October 1, 2025

Benchmarks for Multimodal AI Workloads

Spark, Ray Data, and Daft

by Colin Ho

TL;DR

Multimodal AI workloads break traditional data engines. They need to embed documents, classify images, and transcribe audio, not just run aggregations and joins. These multimodal workloads are tough: memory usage balloons mid-pipeline, processing requires both CPU and GPU, and a single machine can’t handle the data volume.

Daft is designed to handle these workloads. We benchmarked it across large scale audio, video, document, and image workloads against Spark and Ray Data. Daft ran 2-7x faster than Ray Data and 4-18x faster than Spark, while finishing jobs reliably. The full benchmark code is open-sourced here.

Why Multimodal Benchmarks Matter

Benchmarks aren’t new. Engineers already rely on them to compare systems. But most of the standard ones, like TPC-H for SQL or MLPerf for training, were designed around very different workloads. TPC-H was meant for business oriented queries on tabular data, involving aggregations and joins, while MLPerf focuses on training and inference, less so the data processing that comes before. They don’t capture what happens when you need to get from raw PDFs and videos, into both CPUs and GPUs.

That’s why multimodal benchmarks matter. Without them, it’s impossible to tell whether a data engine will hold up once “rows” aren’t integers or strings, but multi-megabyte binaries that stress I/O, CPU, and GPU all at once.

PDF ingestion pipeline for semantic search

We see the limitations clearly in today’s tools. Spark has been optimized for SQL-style analytics on tabular data, and it struggles to keep GPUs fully utilized. Ray Data can stream data better, but can spill excessively to disk, and its lack of sophisticated query planner still leaves too much tuning for the user. The problems are familiar: out-of-memory crashes, idle GPUs, and endless hand-tuning of partition sizes or executor memory.

Daft was designed differently, with multimodal data (audio, video, images, text, embeddings) as first-class citizens. With Flotilla, our new distributed engine, those design choices extend across the cluster. The goal isn’t just to run pipelines faster, but to make them reliable at scale, without engineers spending days tweaking configurations just to get a job to complete.

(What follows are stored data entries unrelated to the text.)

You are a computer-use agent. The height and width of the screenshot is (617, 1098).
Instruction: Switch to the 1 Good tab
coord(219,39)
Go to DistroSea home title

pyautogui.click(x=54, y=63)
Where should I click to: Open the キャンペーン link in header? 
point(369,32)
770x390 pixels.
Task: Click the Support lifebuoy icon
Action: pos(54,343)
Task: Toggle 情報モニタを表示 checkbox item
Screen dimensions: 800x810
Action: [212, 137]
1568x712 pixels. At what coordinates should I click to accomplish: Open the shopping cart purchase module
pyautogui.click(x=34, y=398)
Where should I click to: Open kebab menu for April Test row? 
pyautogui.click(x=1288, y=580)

This post goes behind the scenes of how these systems perform in practice. We’ll share head-to-head benchmarks of Daft, Ray Data, and Spark on real multimodal workloads collected from users in production, explain why the architectural differences matter, and show where Daft’s streaming execution model makes the biggest impact. All code and logs are published, so you can reproduce the results yourself.

Benchmark Setup

To maintain a fair comparison, we ran Daft, Ray Data, and Spark on identical AWS clusters and workloads, which reflect real-world multimodal pipelines.

Cluster Configuration

•
8 AWS g6.xlarge instances, each with:
• 1 NVIDIA L4 GPU, 24 GB GPU memory
• 4 vCPUs, 16 GB memory
• 100 GB EBS volume
•
All instances are colocated in the same availability zone

Software Versions

•
Daft 0.6.2
•
Ray Data 2.49.2
•
Spark EMR 7.10.0

Workloads Tested

1.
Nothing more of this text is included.